Introduction: “spewing out cash”

In the second half of 2022, as energy prices continued to soar and the cost-of- living crisis deepened, the business media began reporting new highs in oil company dividend payments with remarkable hyperbole. In August, Bloomberg headlined with “Big Oil is Paying Out Years of Dividends in One Day.” In November, Barron’s noted “Oil Companies Lift Their Dividends as Cash Rolls In”. A few months later, Reuters reported “Bumper profits fuel surge in dividends, buybacks at oil firms”. The bonanza continued as a number of oil firms reported record profits for the last quarter of 2022. And in February 2023, Forbes led with the headline “We’ve Struck Oil: 3 Energy Plays Yielding Up To 11% in Dividends.”

All of the hyperbole is justified. Oil company dividends are rising very rapidly indeed. This is largely because – to quote one trader – the energy industry has become “a broken ATM spewing out cash.”

According to even the conventional logic of the markets, it isn’t supposed to be like this. That logic claims that oil company dividends should be influenced by several factors, including the shifting energy balance towards renewables, increasing regulatory pressure to reduce emissions, and the rise of divestment campaigns. As the climate crisis accelerates, shifts towards a low-carbon economy should have led to a decline in demand for fossil fuels, and investors were supposed to become increasingly concerned about the long-term sustainability of oil companies. Yet oil companies are making record cash payouts to their shareholders.

This report reaches behind the corporate veil to identify the major beneficiaries of the UK’s largest fossil fuel companies, BP and Shell. It analyses their cash earnings from those shares since the Paris Agreement on climate change, and juxtaposes their corporate spin on environmental targets with facts and figures on their fossil fuel investments.

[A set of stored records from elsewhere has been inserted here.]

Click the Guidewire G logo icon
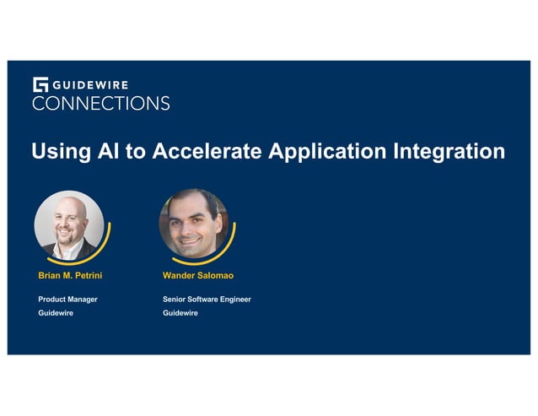40,84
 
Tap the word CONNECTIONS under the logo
101,104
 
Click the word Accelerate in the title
195,152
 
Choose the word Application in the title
328,152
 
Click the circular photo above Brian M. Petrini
68,223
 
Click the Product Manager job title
67,299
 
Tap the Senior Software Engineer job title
207,299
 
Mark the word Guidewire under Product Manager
56,313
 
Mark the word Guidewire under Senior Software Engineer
180,313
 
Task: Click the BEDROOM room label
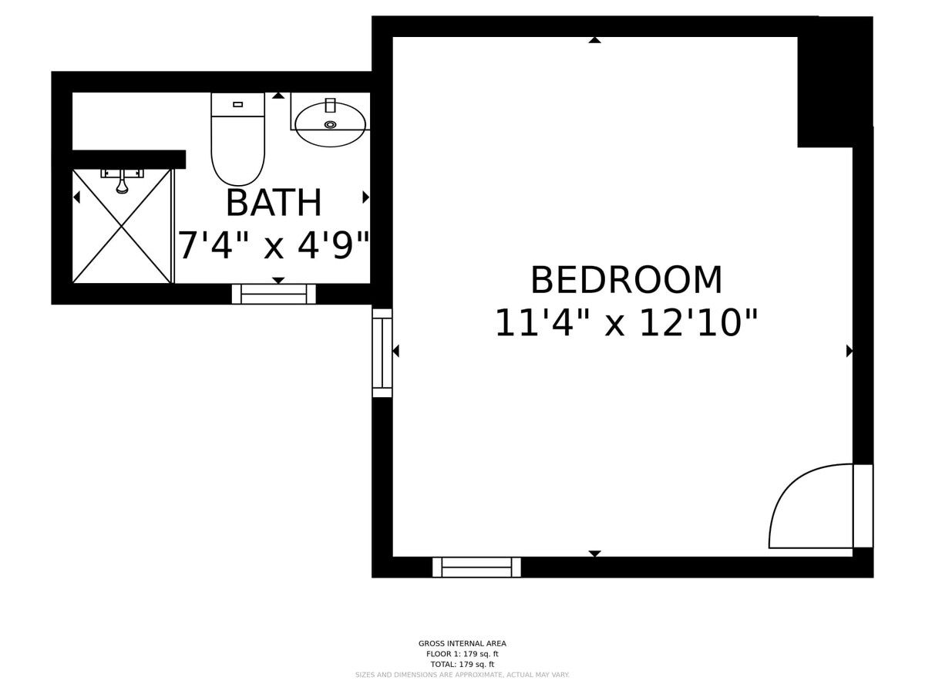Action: pos(626,280)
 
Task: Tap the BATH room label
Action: pos(274,203)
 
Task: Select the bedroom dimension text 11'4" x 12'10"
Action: pos(626,323)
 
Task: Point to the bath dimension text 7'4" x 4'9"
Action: pos(274,245)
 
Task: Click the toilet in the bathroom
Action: pos(237,139)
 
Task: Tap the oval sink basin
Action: pos(331,125)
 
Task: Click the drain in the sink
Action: pos(331,124)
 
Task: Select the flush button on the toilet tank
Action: pos(237,105)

Our aim is to provide a rich analysis of the large institutional shareholders who have retained their investments in oil and gas – in a period that most observers of the Paris Agreement might reasonably have expected to be a time of divestment in fossil fuels.

A second report will go on to ask profound questions for the fossil fuel divestment movement and how it might develop more effective forms of campaigning to ultimately stop the flow of capital into the industry.